- _Text section_:
# Add Delta Unifence to Craftsman Saw



## Mr.Chips (Nov 3, 2008)

I picked up a UniFence (UF) today and would like to mount it on my Craftsman table saw.

I see that the UF is attached to the table by sliding hex head bolts into the UF extrusion, so the horzontal position of the holes is not too important because you can slide it to any position. 

I see that the Craftsman table has a couple of holes for mounting the Craftsman front fence support. 

Are these holes the right height for the UF? If not what should de the distance from the table top to the UF mounting holes?

Does the UF extrusion bolt directly to the table it must be shimmed out a certain distance? What is the distance?

Thanks
Hager


----------



## woodnthings (Jan 24, 2009)

*Answers*

Here's my Unifence mounted on Craftsman saw(s). Bolt holes on the table are fine, no shims required. Getting the T bolts into the holes on the tables required hot glue to keep them located, then put the nuts on from underneath. Or maybe the nuts are in the rails and the bolts come in from the back underneath, can't recall. I'd have to go check, but either way I remember marking locations and hot gluing to maintain position. I had a lot more bolts/nuts to get lined up because of the width of the saw(s). Other than that it's a snap. My only objection to the Unifence is that it doesn't square up when moved to a new position until you lock it down. It requires some finess to keep it square while sliding horizontally. Otherwise a great fence with the sliding and reversible fence bar. :thumbsup: bill

http://www.woodworkingtalk.com/memb...emote-shop-vac-overarm-operated-remote-fence/


----------



## Mr.Chips (Nov 3, 2008)

*Thanks Bill*

Thanks for the quick response Bill,

That was exactly the information I was looking for, "someone that had been there and done that", I feel good about going forward now. :thumbsup:

I'll let you know how it comes out. And include some fitting details, naturally minus any mistakes along the way, LOL.

- _Complete the following_:
a - List the author name and date at the head of each post in the Unifence thread, in the order they appear.
b - Please echo the stretch of the Unifence thread from "I picked up" through "to any position.", word for word.

- _Provided information_:
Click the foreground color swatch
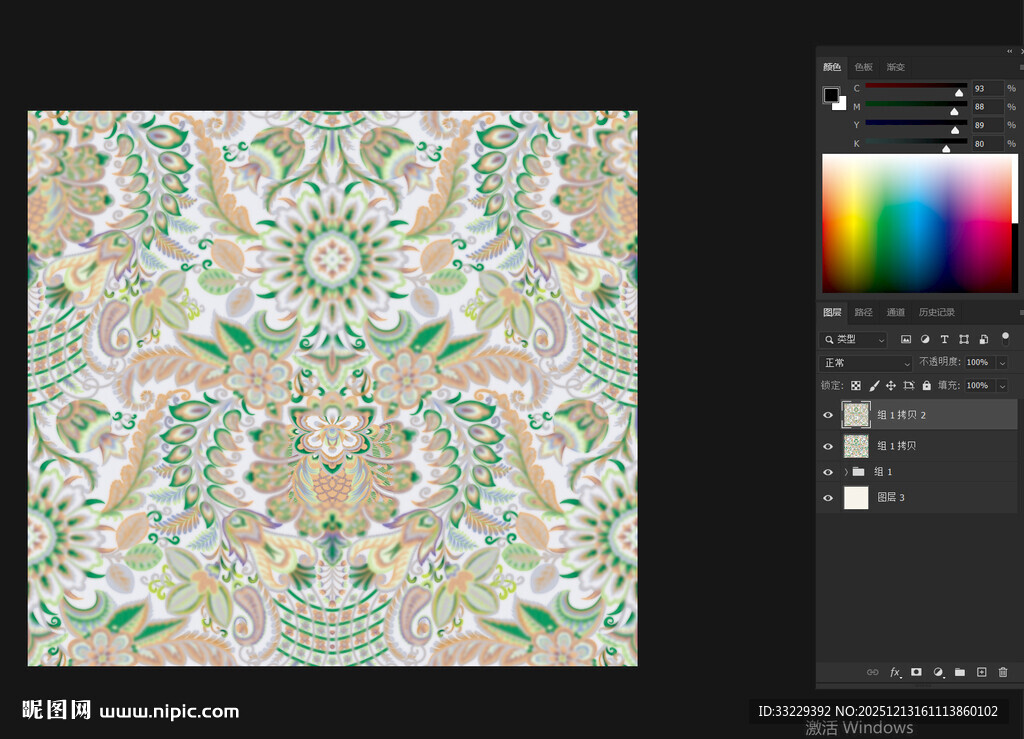The width and height of the screenshot is (1024, 739). (831, 95)
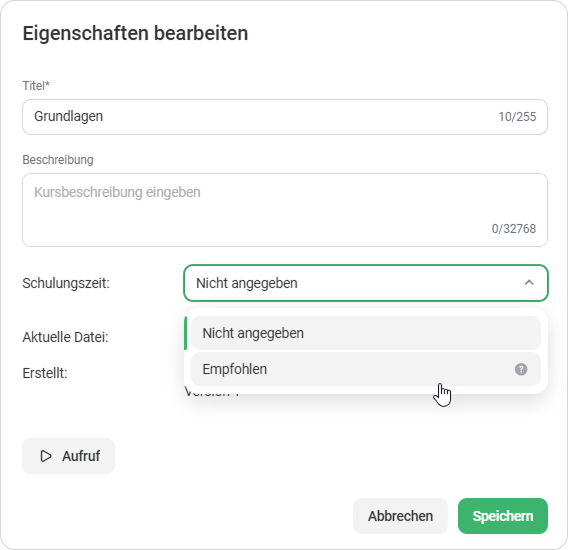Viewport: 568px width, 550px height.
Task: Click the Schulungszeit combo box showing Nicht angegeben
Action: tap(366, 283)
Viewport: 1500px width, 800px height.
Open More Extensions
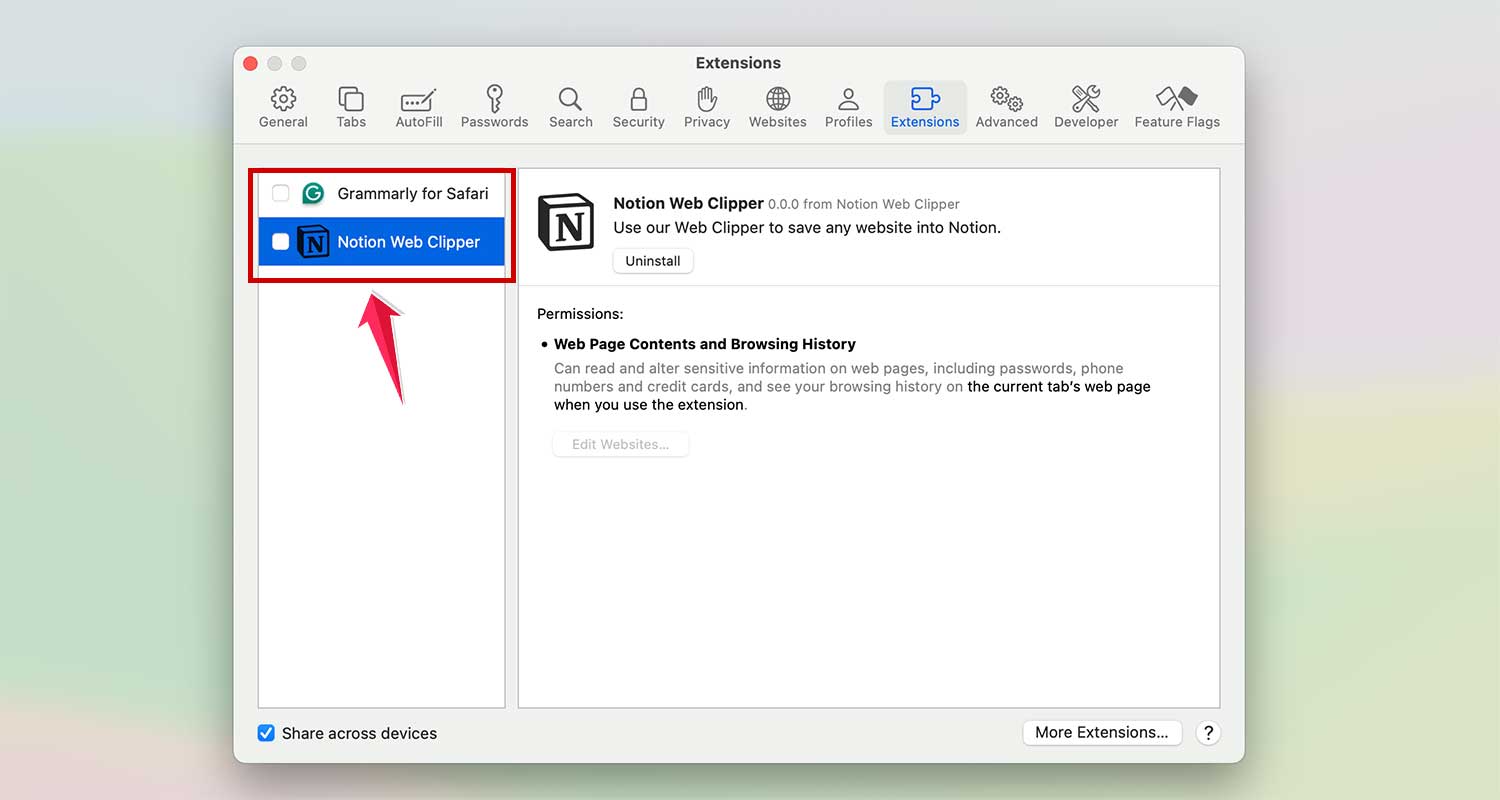click(1102, 732)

- _Exercise answers_:
a -
- Mr.Chips, Nov 3, 2008
- woodnthings, Jan 24, 2009
- Mr.Chips, Nov 3, 2008

b -
I picked up a UniFence (UF) today and would like to mount it on my Craftsman table saw.

I see that the UF is attached to the table by sliding hex head bolts into the UF extrusion, so the horzontal position of the holes is not too important because you can slide it to any position.